The company’s chief executive and some of its lobbyists also have been involved in contributing or raising campaign funds for the Clintons, in one case since the mid-1990s.
CEO Wayne Rogers contributed more than $200,000 personally and through a company called Synergics Energy Development to then-president Bill Clinton sometime in 1995 and 1996, The Baltimore Sun reported in 2007.
The contributions came after the Clinton administration tapped Rogers to accompany then-U.S. Energy secretary Hazel O’Leary on an overseas trade mission, the Sunreported.
USA TODAY’s review found more recent connections between the company and the Clintons.
The Northeast Maglev contributed as much as $100,000 to the Clinton foundation. Additionally, Rogers and his wife hosted a December 2015 fundraiser for Hillary Clinton. He’s also been named a Hillblazer for his campaign fundraising success.

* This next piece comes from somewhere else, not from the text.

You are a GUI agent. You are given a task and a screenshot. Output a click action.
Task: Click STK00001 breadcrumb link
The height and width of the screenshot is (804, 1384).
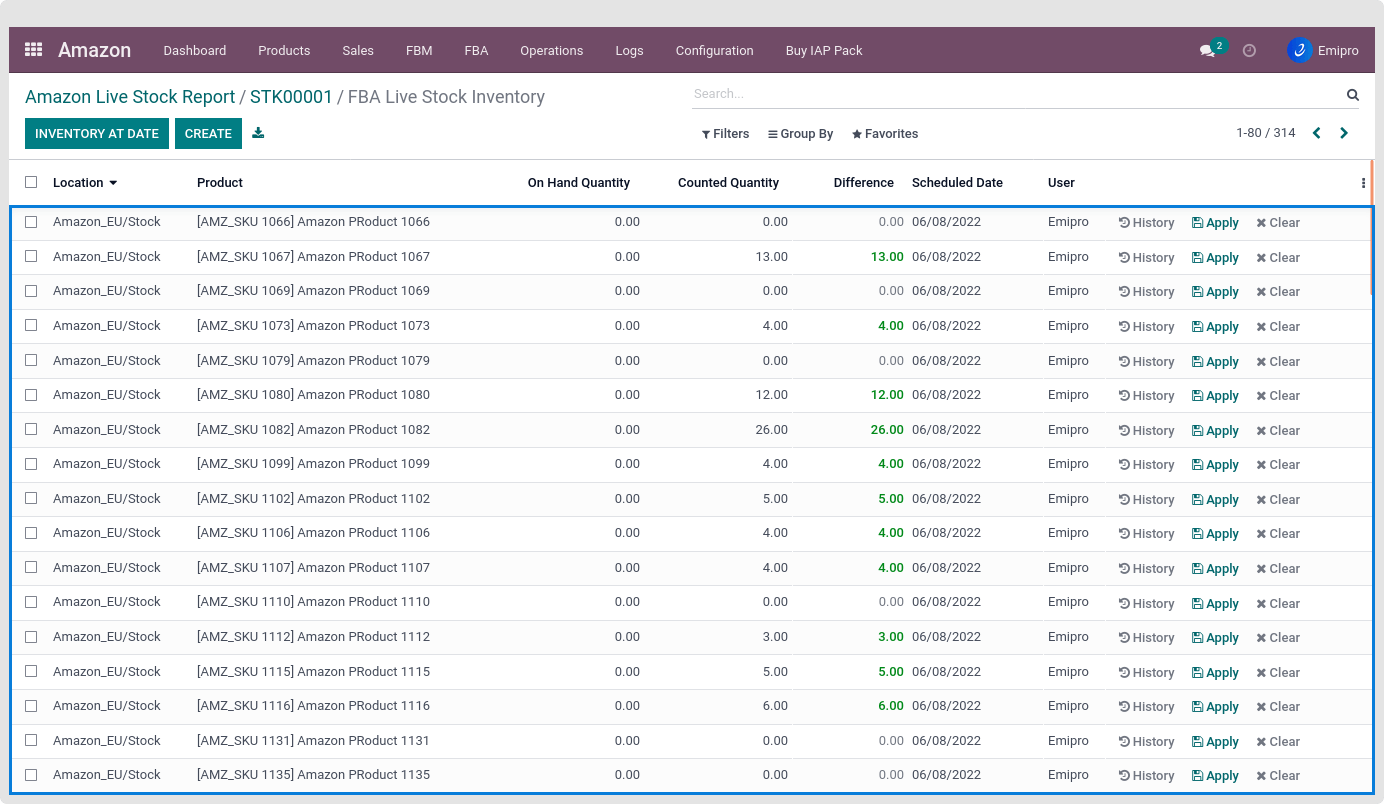pos(291,97)
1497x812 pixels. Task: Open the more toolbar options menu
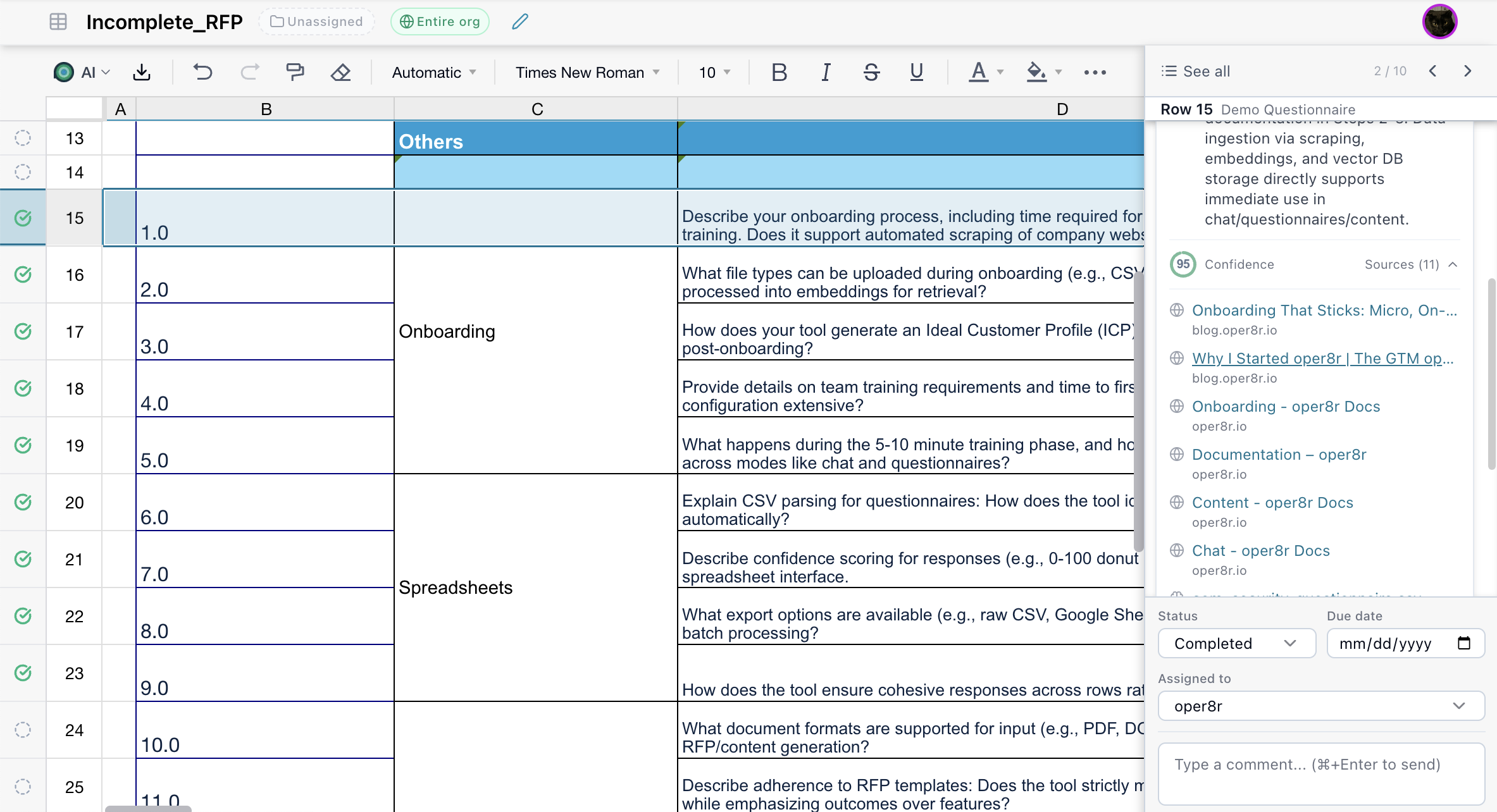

Matthew Bernstein, one of the lobbyists who pressed the company’s cause at the Department of State during 2012, is a Hillblazer. He also raised at least $100,000 for Clinton’s 2008 presidential bid, according to a review of financial disclosures by the non-partisan group Public Citizen.
During a 2011 trip to Japan by then-secretary of State Clinton, Japanese Foreign Minister Seiji Maehara said the Japan Bank for International cooperation would help fund the first phase of a U.S. magnetic levitation train project, Agence France Pressreported.
Bernstein did not respond to questions USA TODAY emailed to DLA Piper, the law firm where he works. In a written statement, Rogers said: “The Northeast Maglev has a well-established record of advocating to federal, state, local officials and the public to make high-speed ground transportation a reality in the U.S.”
Flynn, the president of Common Cause, said if Clinton becomes the nation’s 45th president, “she does need to think about what kinds of things she’d put in place to assure the public these 6,000-plus donors to the foundation don’t get improper access.”